The air in the cemetery was cold—but not bitter. A soft breeze rustled the trees, threading through the gravestones and bringing with it the scent of moist earth and fallen leaves. The kind of silence that only existed in places where time stood still enveloped the grounds.

Menma sat down beneath the shade of a slender tree, not far from the teenager he had just handed a lunch box to. He had started untying the rope and unwrapping the cloth that covered his food when he noticed the boy was still standing there—staring blankly at him, as if lost in a fog of old memories.

"Hm? Don't you want to share a meal with someone? Or are you too embarrassed?" Menma asked lightly, not looking up as he continued his slow unwrapping.

The haziness in the boy's eyes cleared slightly. After a small shuffle and an awkward scratch of his neck, he sat down beside Menma, his voice soft, nearly drowned out by the wind.

"Um… thank you. I didn't think anyone would offer to share lunch with me here. I haven't eaten beside my parents in a long time…"

At that, Menma paused.

The rustle of grass and the creak of wind-tossed trees filled the silence between them.

He slowly turned to glance at the two gravestones standing next to the boy. The names weren't ones he recognized, but from the tenderness in the boy's voice and the ache in his aura, he didn't need to guess. They were his parents.

"You must have loved them a lot, didn't you?" Menma asked.

The boy blinked, as though waking from a dream. His expression softened, and the distant shine of tears welled up in his eyes.

"My father… he was the person I admired most.

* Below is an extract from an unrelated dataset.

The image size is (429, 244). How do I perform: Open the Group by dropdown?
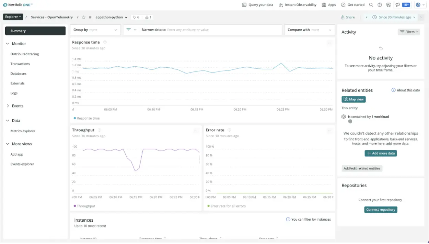[x=95, y=30]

I always wanted to be like him. And my mother…" His voice faltered. "She always smiled at me. She made me believe I could take the next step no matter how scared I was."

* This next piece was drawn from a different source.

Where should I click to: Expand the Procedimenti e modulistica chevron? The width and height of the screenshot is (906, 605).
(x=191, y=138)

His voice dropped to a whisper.

"But after the night two years ago… all of that was gone. Her smile… at the moment she died… it's the only memory I still have."

Tears began to stream down his cheeks. Quietly at first, but they soon fell like rain. Menma's expression didn't change. He simply closed his lunch box again, set it to the side, and gently moved forward.

Without hesitation, he wrapped his arms around the crying boy.

The boy stiffened, surprised—but he didn't pull away. And as the weight of his grief pressed down on him, he surrendered, burying his face in the shoulder of someone years younger, crying like a child who had finally found someone willing to listen.

Menma didn't say a word. He simply held him, steady and warm.

He thought, as the boy cried, about the mother he had never known, and the father whose identity he still didn't understand. Maybe… maybe they were buried here too. Maybe one day he could come back, search the stones for an Uzumaki name from around the same date. Maybe, then, he could finally learn who he really was.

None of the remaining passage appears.